In Taiwan, OCSCC predominantly originates from buccal mucosa, largely due to the high prevalence of betel nut chewing. This carcinogenic habit contributes to extensive field cancerisation and is strongly associated with higher rates of LRR, as reported in previous Taiwanese cohorts.7–9 In our study, the observed association between perioperative DEX use and increased LRR should be interpreted with caution, especially in regions with high betel nut consumption. Although these findings may not be directly generalisable to Western populations, they underscore the importance of individualised perioperative management strategies in areas where betel nut chewing is endemic. Our study found that perioperative DEX use is significantly associated with increased LRR in OCSCC, warranting caution in clinical application.
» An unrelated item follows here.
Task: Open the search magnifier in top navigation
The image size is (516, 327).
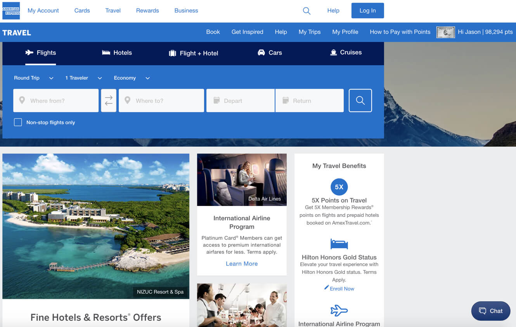Action: pos(306,11)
LRR is the most common failure pattern in betel nut-associated OCSCC.7–9 While generalising these findings to regions with lower betel nut use may be limited, the high recurrence risk observed reinforces the need for careful evaluation of perioperative DEX in high-prevalence areas. Moreover, OCSCC’s high metastatic potential may involve immune evasion mechanisms.44 Despite robust screening in Taiwan, most OCSCC patients are diagnosed at stage IV (online supplemental table 1), diminishing the survival impact of DEX (table 1; online supplemental figure 2). Therefore, perioperative DEX should be used judiciously, and future studies should focus on early-stage patients to better assess its survival effects.